SUPPLIED PASSAGE –

Now Mr. Parizeau has ruled out a spring or summer vote and suggested one for autumn. He is not, as yet, backing out but the clear preference is for later rather than sooner. Small wonder. The Quebecer prime minister of Canada, Jean Chretien, is winning personal admiration if not economic success. The polls suggest a 1995 referendum would give the same results as in 1980. That would humiliate its sponsors. Why hold it?
That logic influences Mr. Parizeau's ally and rival, Lucien Bouchard, who heads the Bloc Quebecois, the official opposition in the federal parliament. Mr. Bouchard has made clear his distaste for a losing referendum. He wants the wording to call for economic association with Canada on the European Union model, to soften the blow. Mr. Parizeau is more of an all-or-nothing guy. Mr. Bouchard is not wedded to a vote this year. Having survived a harrowing onslaught of flesh-eating bacteria with a leg amputation last December, he is a more sympathetic and popular figure with Quebecers.
Quebec sovereignty is an understandable but bad idea whose time has passed. Postponing the vote keeps hopes alive -- hopes that Mr. Chretien's government or economic collapse would alienate more people.
But most Quebecers are willing to vote for national independence only if guaranteed they would lose. Their fear of victory -- a victory that would make them poorer and weaker -- is now the strongest glue holding Canada together, since most English-speaking politicians have quit trying.

PROVIDED RECORDS –
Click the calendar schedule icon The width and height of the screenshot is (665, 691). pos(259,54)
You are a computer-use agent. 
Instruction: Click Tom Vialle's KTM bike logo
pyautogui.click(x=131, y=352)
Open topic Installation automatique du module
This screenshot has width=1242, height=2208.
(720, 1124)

...

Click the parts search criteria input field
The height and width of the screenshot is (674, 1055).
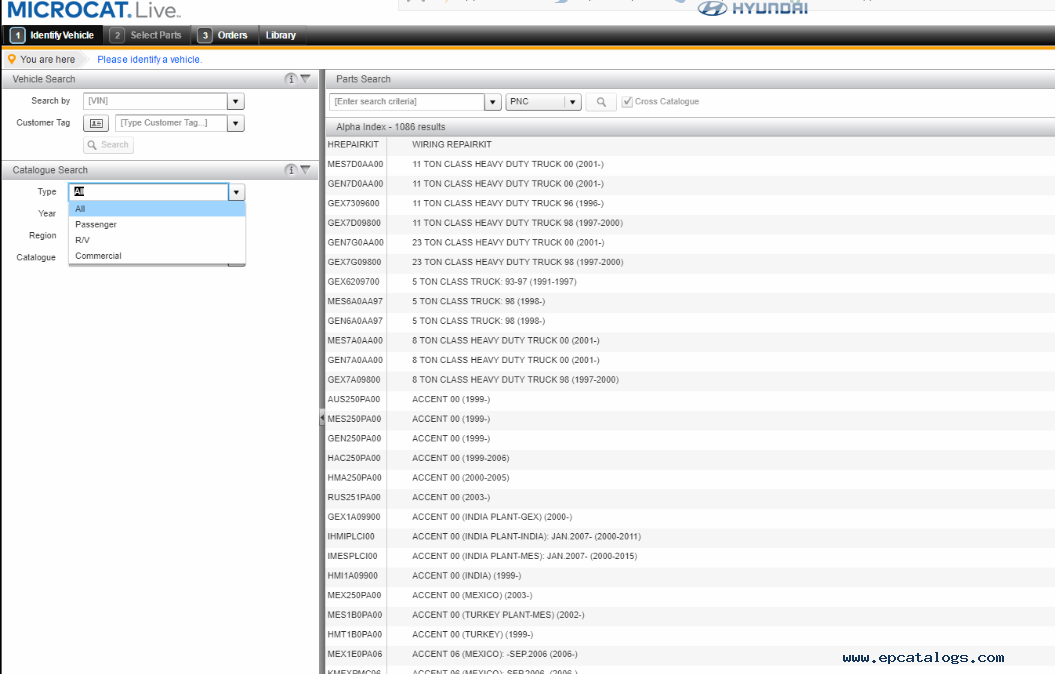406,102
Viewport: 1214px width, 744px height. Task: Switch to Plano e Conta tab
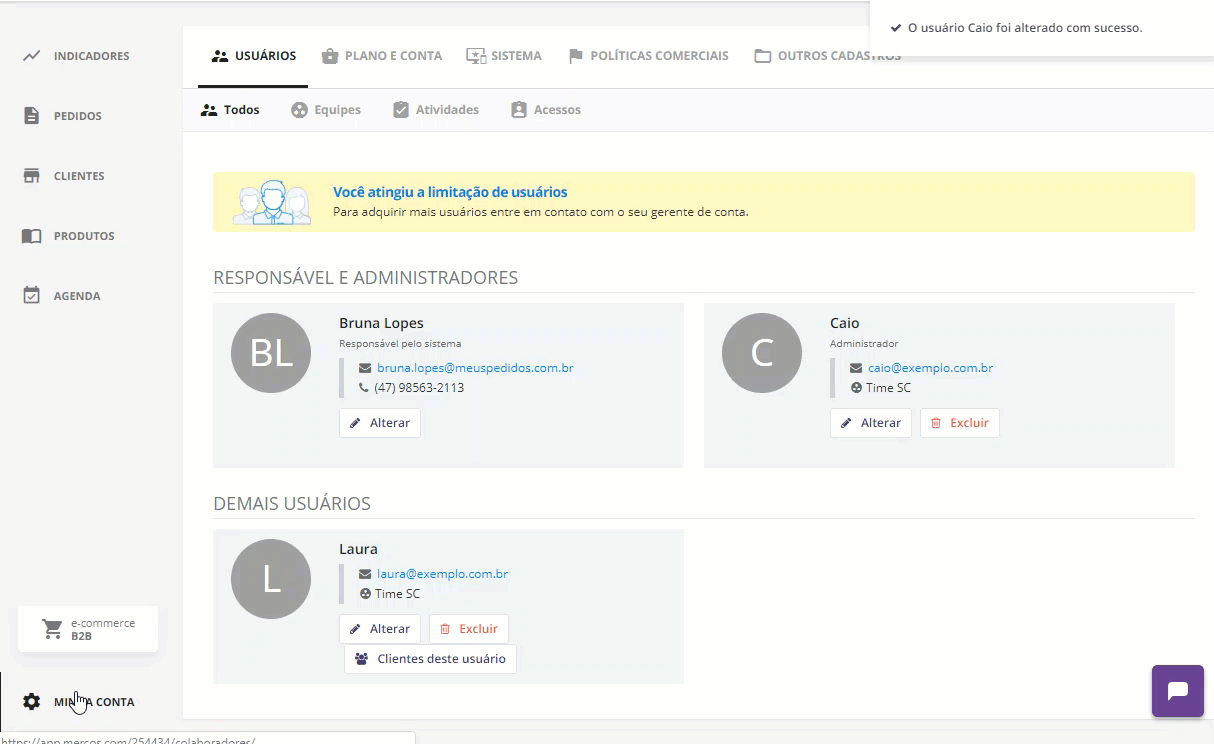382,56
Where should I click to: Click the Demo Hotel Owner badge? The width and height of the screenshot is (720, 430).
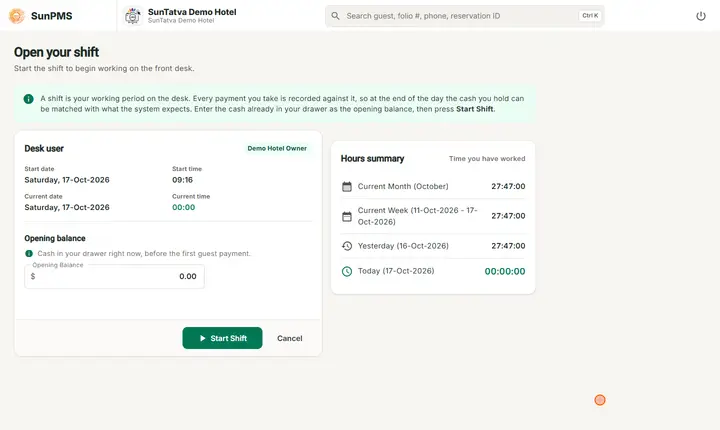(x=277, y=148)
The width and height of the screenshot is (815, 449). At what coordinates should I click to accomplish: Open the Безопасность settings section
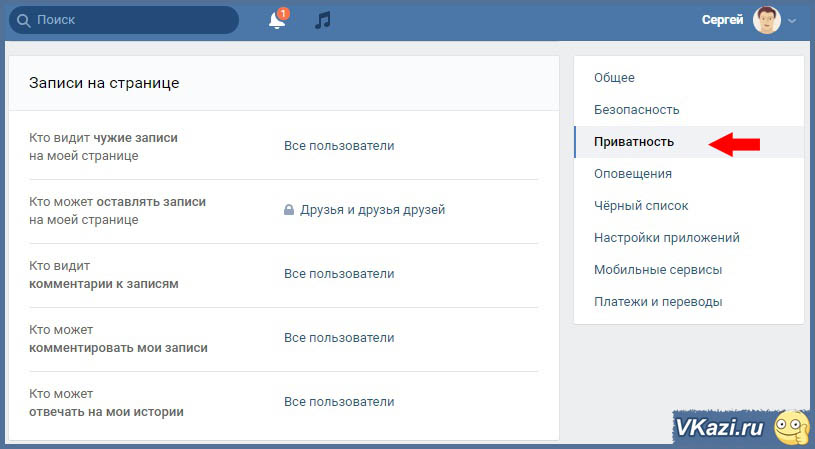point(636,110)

==

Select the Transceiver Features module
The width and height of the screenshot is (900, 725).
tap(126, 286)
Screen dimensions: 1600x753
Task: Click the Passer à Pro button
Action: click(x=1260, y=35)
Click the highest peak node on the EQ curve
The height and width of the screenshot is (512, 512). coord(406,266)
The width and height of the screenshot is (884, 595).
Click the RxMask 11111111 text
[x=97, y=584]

AIM OF THE EXERCISE – In the passage on the Quebec referendum, copy the stretch from "But most Quebecers" through "have quit trying.", replacing "glue" with "bond".

YOUR RESPONSE –
But most Quebecers are willing to vote for national independence only if guaranteed they would lose. Their fear of victory -- a victory that would make them poorer and weaker -- is now the strongest bond holding Canada together, since most English-speaking politicians have quit trying.